== Interface element records ==
⁂

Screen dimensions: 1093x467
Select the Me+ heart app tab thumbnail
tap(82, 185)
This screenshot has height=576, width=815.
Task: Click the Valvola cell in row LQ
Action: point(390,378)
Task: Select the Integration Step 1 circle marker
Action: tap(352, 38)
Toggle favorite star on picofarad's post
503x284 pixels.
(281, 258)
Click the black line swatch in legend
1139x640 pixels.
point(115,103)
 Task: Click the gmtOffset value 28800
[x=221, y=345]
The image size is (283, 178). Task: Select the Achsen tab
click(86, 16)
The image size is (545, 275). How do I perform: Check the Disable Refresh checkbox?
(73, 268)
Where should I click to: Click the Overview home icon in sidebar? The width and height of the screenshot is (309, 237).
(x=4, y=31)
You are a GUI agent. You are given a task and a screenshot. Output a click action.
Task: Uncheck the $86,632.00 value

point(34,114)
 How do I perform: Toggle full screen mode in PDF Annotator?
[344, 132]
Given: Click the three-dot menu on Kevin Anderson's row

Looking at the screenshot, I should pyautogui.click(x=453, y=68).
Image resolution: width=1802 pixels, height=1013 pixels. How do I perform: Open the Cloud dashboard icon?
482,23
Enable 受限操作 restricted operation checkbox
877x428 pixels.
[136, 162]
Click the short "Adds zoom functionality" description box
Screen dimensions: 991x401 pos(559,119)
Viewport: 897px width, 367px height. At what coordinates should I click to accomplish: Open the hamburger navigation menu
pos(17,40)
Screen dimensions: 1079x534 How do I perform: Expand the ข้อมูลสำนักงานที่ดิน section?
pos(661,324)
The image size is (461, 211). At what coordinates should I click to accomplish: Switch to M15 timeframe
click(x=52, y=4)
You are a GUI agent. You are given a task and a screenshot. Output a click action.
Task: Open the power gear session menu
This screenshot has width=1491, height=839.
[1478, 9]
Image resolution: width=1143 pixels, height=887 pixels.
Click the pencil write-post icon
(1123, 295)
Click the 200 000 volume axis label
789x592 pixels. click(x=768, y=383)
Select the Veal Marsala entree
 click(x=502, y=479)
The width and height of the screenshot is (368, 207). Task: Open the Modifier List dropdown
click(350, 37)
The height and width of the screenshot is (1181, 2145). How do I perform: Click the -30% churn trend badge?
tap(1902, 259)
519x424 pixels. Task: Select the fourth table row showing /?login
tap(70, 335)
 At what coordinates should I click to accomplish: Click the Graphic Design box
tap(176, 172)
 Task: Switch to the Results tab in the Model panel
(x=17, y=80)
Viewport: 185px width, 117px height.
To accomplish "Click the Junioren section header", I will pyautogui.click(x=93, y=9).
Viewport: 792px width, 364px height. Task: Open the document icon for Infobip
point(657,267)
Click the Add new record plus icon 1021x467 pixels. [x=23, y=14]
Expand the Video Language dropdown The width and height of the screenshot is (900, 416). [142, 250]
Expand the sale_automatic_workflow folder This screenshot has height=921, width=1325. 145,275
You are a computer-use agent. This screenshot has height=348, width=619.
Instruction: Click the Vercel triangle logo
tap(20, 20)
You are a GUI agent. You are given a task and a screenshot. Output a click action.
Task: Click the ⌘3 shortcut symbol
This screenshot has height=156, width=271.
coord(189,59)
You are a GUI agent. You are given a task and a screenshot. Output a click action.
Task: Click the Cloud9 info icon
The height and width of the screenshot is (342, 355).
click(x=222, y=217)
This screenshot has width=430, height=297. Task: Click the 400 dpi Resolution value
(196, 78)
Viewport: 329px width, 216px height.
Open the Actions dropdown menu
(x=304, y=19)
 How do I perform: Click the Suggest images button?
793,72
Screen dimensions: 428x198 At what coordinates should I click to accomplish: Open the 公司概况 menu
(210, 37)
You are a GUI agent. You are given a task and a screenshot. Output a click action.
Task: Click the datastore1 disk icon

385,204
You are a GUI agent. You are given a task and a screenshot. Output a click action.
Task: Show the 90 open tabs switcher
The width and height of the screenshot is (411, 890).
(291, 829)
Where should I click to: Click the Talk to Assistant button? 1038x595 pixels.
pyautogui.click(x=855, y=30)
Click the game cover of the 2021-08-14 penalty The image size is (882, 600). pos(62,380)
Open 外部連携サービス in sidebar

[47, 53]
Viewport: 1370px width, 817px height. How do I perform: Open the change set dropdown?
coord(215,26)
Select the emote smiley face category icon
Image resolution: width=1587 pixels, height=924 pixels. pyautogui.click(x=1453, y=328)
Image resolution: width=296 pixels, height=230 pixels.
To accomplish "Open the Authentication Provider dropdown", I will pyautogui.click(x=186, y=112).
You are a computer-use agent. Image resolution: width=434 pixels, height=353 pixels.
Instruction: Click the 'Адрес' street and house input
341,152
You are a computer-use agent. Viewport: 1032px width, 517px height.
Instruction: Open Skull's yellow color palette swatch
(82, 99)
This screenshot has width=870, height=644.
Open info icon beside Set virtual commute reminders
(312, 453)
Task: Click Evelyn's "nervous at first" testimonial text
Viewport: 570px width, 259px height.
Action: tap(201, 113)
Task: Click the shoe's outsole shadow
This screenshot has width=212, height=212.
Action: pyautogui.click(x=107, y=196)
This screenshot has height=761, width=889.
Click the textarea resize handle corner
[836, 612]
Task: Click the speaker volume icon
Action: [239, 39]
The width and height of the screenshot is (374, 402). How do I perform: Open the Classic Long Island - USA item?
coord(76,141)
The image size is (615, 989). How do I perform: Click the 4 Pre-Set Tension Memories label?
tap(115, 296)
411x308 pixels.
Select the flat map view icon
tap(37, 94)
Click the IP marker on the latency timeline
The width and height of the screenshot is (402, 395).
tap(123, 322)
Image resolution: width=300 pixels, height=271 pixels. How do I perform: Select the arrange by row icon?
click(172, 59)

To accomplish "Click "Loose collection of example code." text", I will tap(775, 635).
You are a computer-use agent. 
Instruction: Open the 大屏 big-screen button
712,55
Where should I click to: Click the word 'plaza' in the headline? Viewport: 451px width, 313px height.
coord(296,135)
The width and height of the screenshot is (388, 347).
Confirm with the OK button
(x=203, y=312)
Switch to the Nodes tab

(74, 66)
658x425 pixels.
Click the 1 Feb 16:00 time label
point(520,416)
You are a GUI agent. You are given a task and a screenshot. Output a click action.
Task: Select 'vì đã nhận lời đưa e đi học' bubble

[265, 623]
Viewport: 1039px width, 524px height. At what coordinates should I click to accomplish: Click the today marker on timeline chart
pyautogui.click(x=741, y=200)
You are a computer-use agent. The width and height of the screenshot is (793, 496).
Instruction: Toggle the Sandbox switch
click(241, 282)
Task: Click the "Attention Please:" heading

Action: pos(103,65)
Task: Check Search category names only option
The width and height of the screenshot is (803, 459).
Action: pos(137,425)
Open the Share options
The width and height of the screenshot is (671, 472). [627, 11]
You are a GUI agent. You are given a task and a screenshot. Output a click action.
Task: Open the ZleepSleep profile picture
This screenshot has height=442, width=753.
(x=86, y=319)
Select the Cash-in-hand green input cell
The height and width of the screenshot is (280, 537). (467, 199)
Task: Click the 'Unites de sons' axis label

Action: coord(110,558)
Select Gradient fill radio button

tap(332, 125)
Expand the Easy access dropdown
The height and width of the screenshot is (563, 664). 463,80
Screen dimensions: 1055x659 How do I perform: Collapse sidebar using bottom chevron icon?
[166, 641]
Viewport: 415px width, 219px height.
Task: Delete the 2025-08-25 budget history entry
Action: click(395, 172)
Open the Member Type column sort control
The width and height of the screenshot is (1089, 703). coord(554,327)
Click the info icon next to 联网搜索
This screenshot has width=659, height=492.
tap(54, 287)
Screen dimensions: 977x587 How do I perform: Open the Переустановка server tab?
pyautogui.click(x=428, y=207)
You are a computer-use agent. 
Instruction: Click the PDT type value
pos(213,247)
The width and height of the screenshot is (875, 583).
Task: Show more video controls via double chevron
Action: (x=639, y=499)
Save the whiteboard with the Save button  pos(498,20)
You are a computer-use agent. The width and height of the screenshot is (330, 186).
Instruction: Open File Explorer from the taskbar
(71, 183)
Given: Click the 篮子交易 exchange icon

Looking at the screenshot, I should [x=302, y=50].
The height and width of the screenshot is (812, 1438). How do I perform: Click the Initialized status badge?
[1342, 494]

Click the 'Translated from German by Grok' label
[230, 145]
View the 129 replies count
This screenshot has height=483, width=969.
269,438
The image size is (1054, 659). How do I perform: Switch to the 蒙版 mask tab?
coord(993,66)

⁂

== What to work on ==
Reproduce the material verbatim from its first line through the line containing "should pyautogui.click(x=453, y=68).", with both of those lines included.

== Task result ==
Screen dimensions: 1093x467
Select the Me+ heart app tab thumbnail
tap(82, 185)
This screenshot has height=576, width=815.
Task: Click the Valvola cell in row LQ
Action: point(390,378)
Task: Select the Integration Step 1 circle marker
Action: tap(352, 38)
Toggle favorite star on picofarad's post
503x284 pixels.
(281, 258)
Click the black line swatch in legend
1139x640 pixels.
point(115,103)
 Task: Click the gmtOffset value 28800
[x=221, y=345]
The image size is (283, 178). Task: Select the Achsen tab
click(86, 16)
The image size is (545, 275). How do I perform: Check the Disable Refresh checkbox?
(73, 268)
Where should I click to: Click the Overview home icon in sidebar? The width and height of the screenshot is (309, 237).
(x=4, y=31)
You are a GUI agent. You are given a task and a screenshot. Output a click action.
Task: Uncheck the $86,632.00 value

point(34,114)
 How do I perform: Toggle full screen mode in PDF Annotator?
[344, 132]
Given: Click the three-dot menu on Kevin Anderson's row

Looking at the screenshot, I should pyautogui.click(x=453, y=68).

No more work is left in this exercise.